PROBLEM DETAILS — Though the records contain pictures, copy none of them; repeat exactly the lines from the one with "The height and" to the end.

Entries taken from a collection
+--
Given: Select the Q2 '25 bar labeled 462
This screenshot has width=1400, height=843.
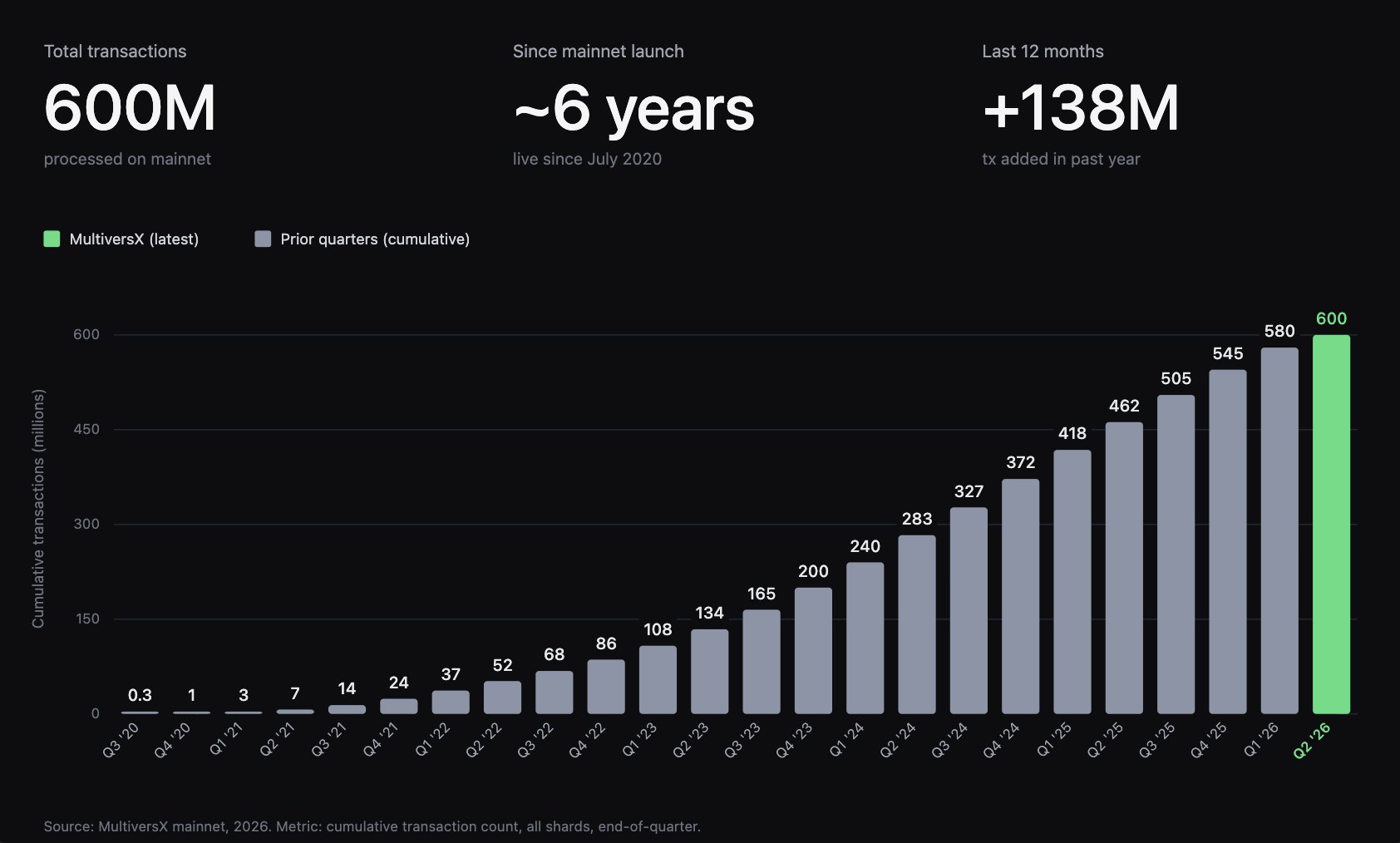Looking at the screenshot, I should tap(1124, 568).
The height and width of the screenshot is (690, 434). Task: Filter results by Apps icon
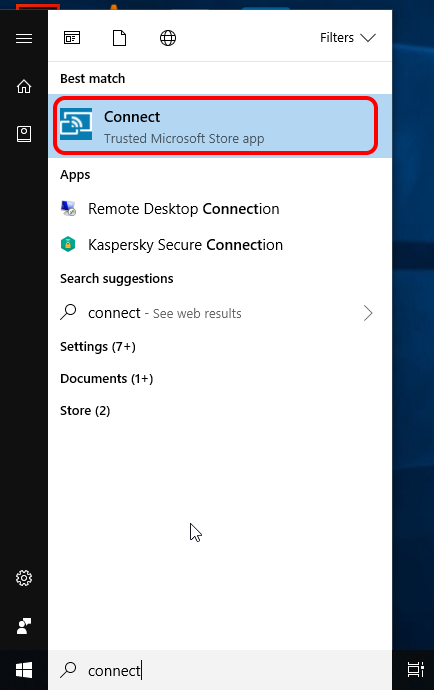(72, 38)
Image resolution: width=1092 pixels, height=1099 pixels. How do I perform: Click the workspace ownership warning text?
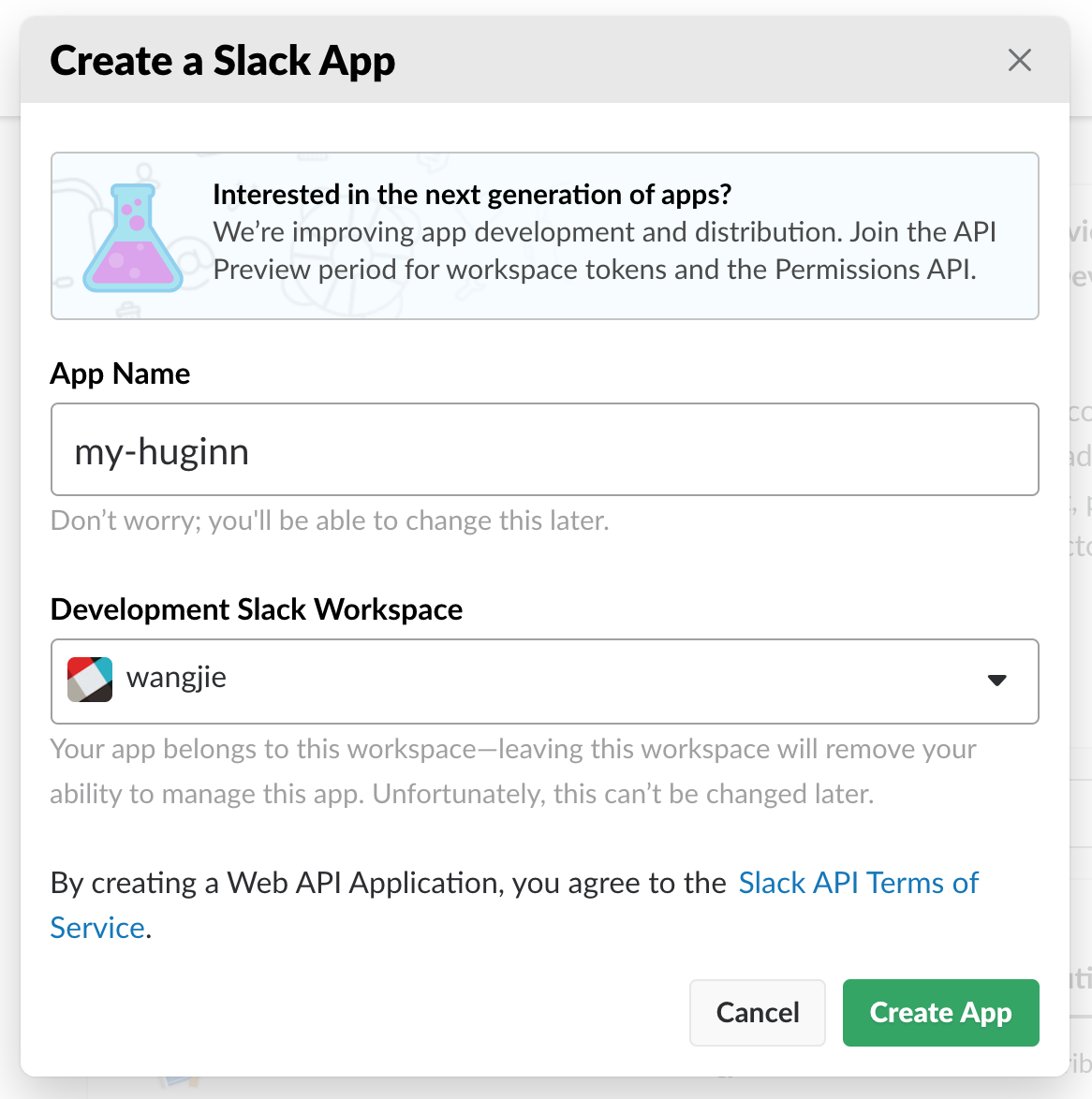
+--
SOLUTION —
The height and width of the screenshot is (690, 434). Task: Filter results by Apps icon
(72, 38)
Image resolution: width=1092 pixels, height=1099 pixels. How do I perform: Click the workspace ownership warning text?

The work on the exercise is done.